I’ve donned two name tags today. One illegally, one legally.
This weekend is competitive scholarship weekend at my school. High school seniors come from all over the land to wear their letter jackets topped with carefully practiced nonchalance. They also carry folders filled with many, many brochures, and branded with the school logo. I know all this because it’s exactly what I did three years ago.
Witnessing the rebirth of the incoming freshman from behind the counter at Higbies, I decided I wanted to be involved. Shift over, complementary coffee discarded in favor of bigger ideas, I went downstairs to the Academic Center for Enrichment. Forgivemeohreaders, but I headed straight for the table in the back, grabbed a marker and a blank name tag, and made myself into an authority figure. For good measure, I scribbled some of the activities I’m involved in under my name. For good measure, I also left my work vest on. Nothing says official quite like black polar fleece with satin stitching.
I then proceeded to give three tours, talk five sets of parents back from the edge of “Good Lord my child is an English major,” and drink a complimentary cup of cider. All with a forged name tag and an ugly vest.
Later this evening the legitimate name tag came into play. I had my Orientation Group Leader interviews, before which I was actually invited to make a name tag. Ironically enough, OGLs are responsible for showing new freshmen the ropes during their first week of college.

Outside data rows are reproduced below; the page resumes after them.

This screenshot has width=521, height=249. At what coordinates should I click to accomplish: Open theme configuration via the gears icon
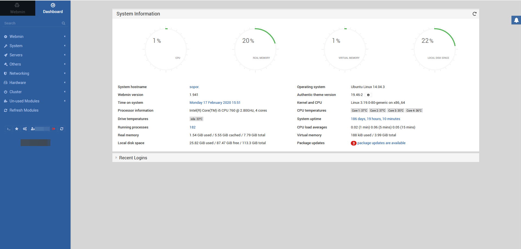click(x=25, y=129)
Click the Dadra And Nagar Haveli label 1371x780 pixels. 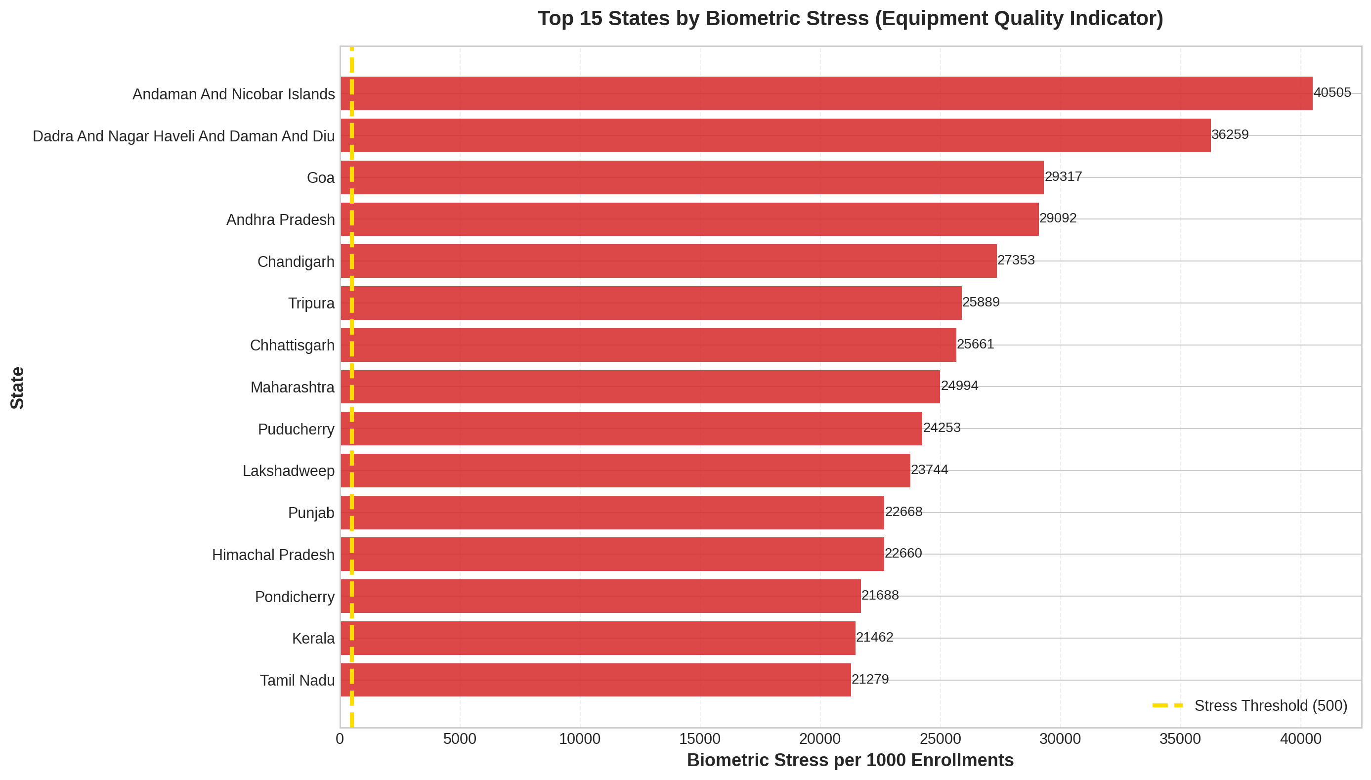pyautogui.click(x=184, y=136)
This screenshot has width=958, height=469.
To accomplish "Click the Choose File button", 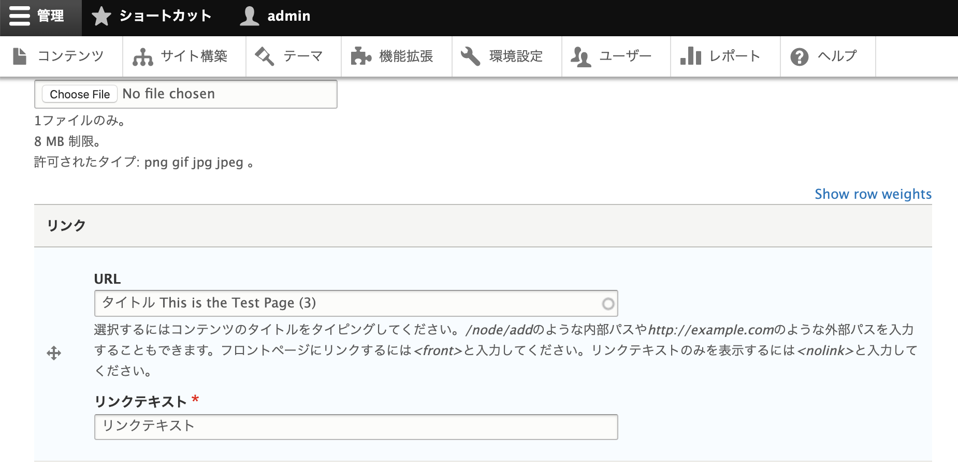I will [x=79, y=94].
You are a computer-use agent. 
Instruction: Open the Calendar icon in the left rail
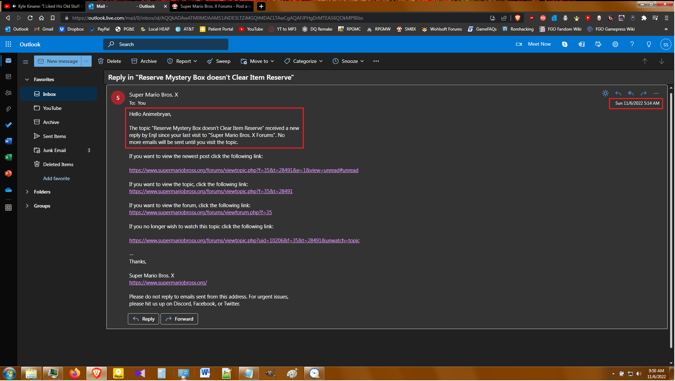click(x=8, y=77)
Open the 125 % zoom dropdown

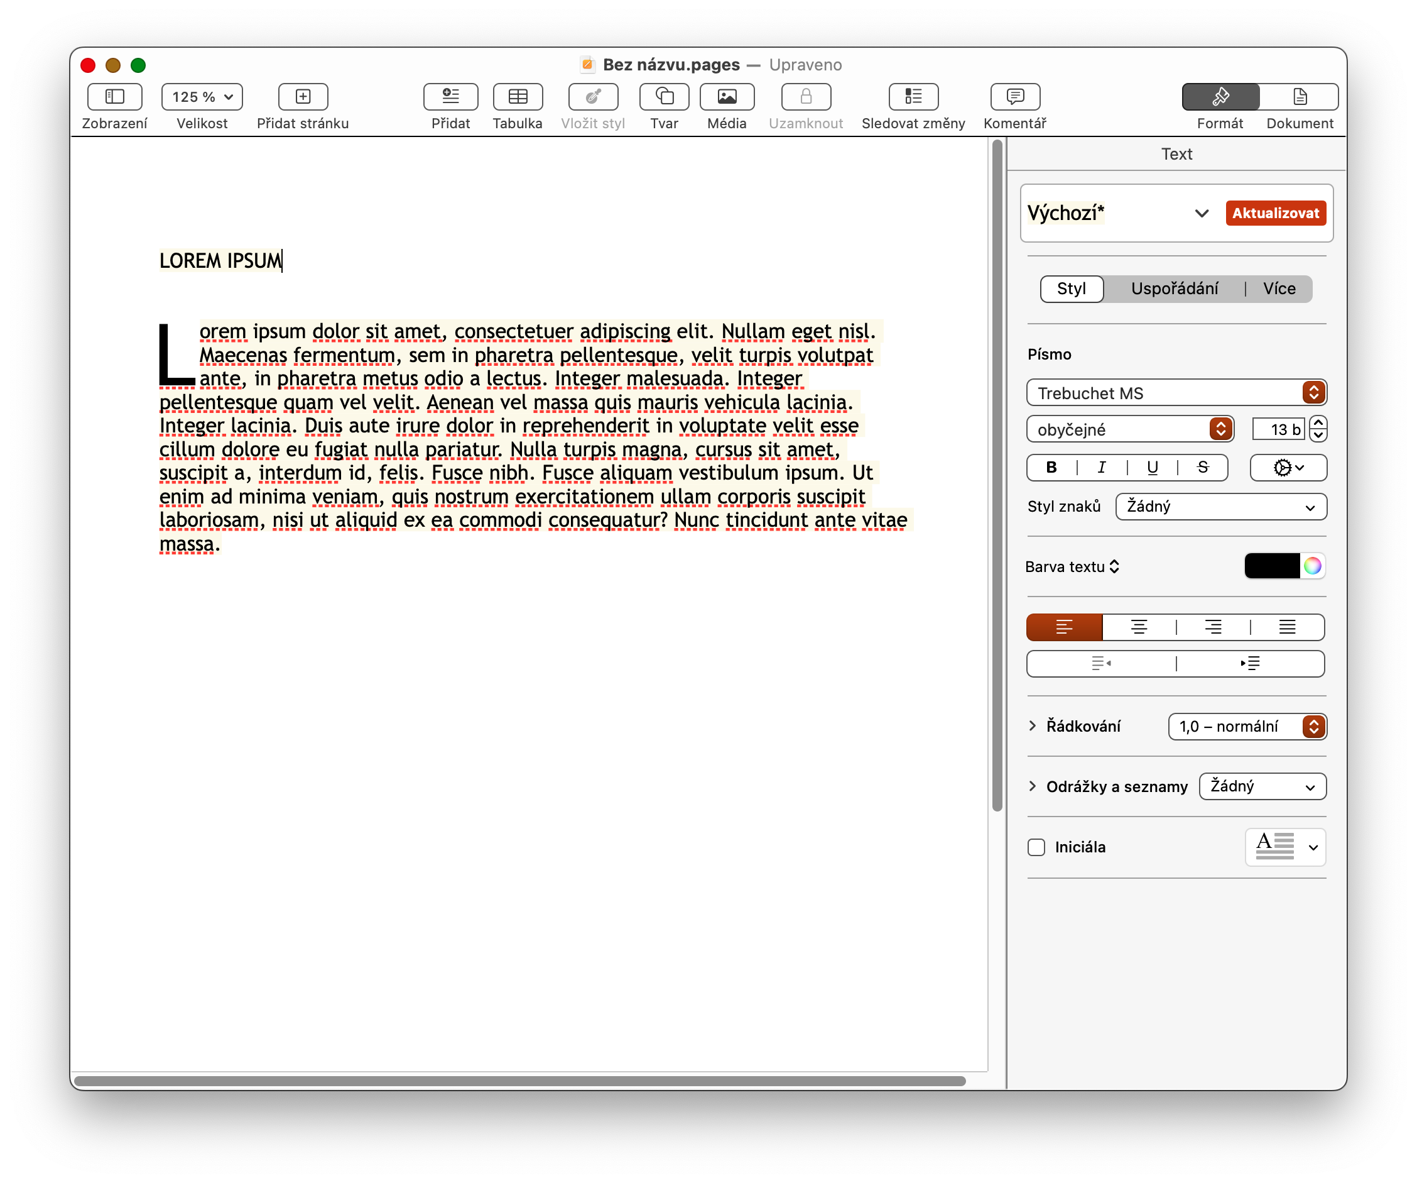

So many people apply to be RAs and OGLs that the interviews are split into hour sessions that span an entire weekend. Twelve applicees interview per session, and six of the twelve are put into each group. Said groups go to two different rooms to perform two different activities in front of two different panels of reigning RAs and OGLs. It was intimidating at first to have to discuss and brainstorm and be utterly charming and charismatic in front of fifteen staring panel members, but shock wears off quickly when you’re fighting tooth and nail (albeit charmingly and charismatically) for a job.
In the end, it was a fun time. I offered to draw the masterpiece that was my group’s vision for the campus in fifty years. The panel apparently found my stick people inspiring, because they offered me the job on the spot. I refused, of course; it was only fair.
Good night, and if it makes you feel better; I too am upset that Bon Iver didn’t perform “Skinny Love” on SNL. And that Channing Tatum isn’t very funny, bless his heart.